====== Selected passage ======

Yeomchang-dong is a dong (neighbourhood) of Gangseo District, Seoul, South Korea.

==Overview==
The name Yeomchang-dong is derived from a salt storage facility that once stood in the area during the late Joseon Dynasty. The warehouse was used to store salt transported from salt farms along Korea's western coastline. The presence of this facility led to the area being named Yeomchang, meaning "salt warehouse."

Historically, salt was brought to the Han River estuary using labor from salt farm slaves, primarily from the western and southern coastal regions. While some boats traveled as far inland as Mapo, many slaves attempted to escape during transit. Due to its geographic location, Yeomchang served as a strategic point for unloading salt and securely holding slaves before further transport. From there, some of the laborers were moved upriver to Mapo by boat.

Administratively, during the Joseon period, the area was part of Yangcheon-hyeon. On August 14, 1896, it became Yeomchang-ri in Namsan-myeon, Yangcheon-gun. During the Japanese colonial era, it was reorganized as Yeomchang-ri, Yangdong-myeon, Gimpo-gun, on April 1, 1914. The area was later incorporated into the city of Seoul on January 1, 1963, becoming Yeomchon-dong under the jurisdiction of the Yangdong branch office in Yeongdeungpo District. It was transferred to Gangseo District on January 1, 1977.

====== Material supplied ======

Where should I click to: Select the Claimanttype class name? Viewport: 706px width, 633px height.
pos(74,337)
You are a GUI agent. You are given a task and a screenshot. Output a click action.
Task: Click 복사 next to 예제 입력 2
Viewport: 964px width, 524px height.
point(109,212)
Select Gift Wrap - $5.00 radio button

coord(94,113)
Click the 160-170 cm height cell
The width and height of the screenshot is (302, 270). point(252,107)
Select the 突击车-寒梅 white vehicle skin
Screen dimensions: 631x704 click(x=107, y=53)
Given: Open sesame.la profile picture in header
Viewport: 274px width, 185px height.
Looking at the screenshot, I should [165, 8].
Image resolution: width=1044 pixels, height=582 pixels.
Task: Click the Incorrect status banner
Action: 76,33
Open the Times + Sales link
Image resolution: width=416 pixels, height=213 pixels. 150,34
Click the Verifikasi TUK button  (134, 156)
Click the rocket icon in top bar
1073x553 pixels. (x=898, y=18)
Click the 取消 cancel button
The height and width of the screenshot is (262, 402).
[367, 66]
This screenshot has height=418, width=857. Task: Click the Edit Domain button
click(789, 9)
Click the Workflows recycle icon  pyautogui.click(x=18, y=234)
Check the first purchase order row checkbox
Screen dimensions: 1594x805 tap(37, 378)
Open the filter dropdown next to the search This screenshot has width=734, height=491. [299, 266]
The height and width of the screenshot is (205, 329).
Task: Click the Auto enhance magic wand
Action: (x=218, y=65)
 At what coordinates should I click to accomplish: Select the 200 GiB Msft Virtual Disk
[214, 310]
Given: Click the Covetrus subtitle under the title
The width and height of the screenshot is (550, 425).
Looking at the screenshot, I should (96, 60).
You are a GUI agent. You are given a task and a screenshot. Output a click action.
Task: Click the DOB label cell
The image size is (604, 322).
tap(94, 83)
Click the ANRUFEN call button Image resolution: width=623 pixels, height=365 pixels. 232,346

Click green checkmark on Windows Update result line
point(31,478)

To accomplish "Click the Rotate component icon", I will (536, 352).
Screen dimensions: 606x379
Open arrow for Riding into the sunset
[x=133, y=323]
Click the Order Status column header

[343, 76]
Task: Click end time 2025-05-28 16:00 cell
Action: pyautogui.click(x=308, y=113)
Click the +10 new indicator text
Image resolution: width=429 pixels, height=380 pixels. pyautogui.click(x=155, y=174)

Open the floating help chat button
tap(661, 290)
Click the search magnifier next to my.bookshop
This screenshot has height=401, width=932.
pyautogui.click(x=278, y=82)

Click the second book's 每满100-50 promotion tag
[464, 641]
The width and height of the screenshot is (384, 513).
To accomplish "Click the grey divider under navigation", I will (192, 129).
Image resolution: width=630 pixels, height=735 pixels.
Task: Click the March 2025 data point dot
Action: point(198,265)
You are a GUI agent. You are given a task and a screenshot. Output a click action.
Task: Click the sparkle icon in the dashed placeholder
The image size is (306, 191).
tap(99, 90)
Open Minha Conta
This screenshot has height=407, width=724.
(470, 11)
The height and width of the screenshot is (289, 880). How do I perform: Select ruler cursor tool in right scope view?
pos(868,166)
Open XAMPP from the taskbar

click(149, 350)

======

▶ What you will do: Transcribe the Yeomchang-dong passage from "Yeomchang-dong is a" to "Mapo by boat.", keeping every word and punctuation mark unchanged.

▶ Solution for this exercise:
Yeomchang-dong is a dong (neighbourhood) of Gangseo District, Seoul, South Korea.

==Overview==
The name Yeomchang-dong is derived from a salt storage facility that once stood in the area during the late Joseon Dynasty. The warehouse was used to store salt transported from salt farms along Korea's western coastline. The presence of this facility led to the area being named Yeomchang, meaning "salt warehouse."

Historically, salt was brought to the Han River estuary using labor from salt farm slaves, primarily from the western and southern coastal regions. While some boats traveled as far inland as Mapo, many slaves attempted to escape during transit. Due to its geographic location, Yeomchang served as a strategic point for unloading salt and securely holding slaves before further transport. From there, some of the laborers were moved upriver to Mapo by boat.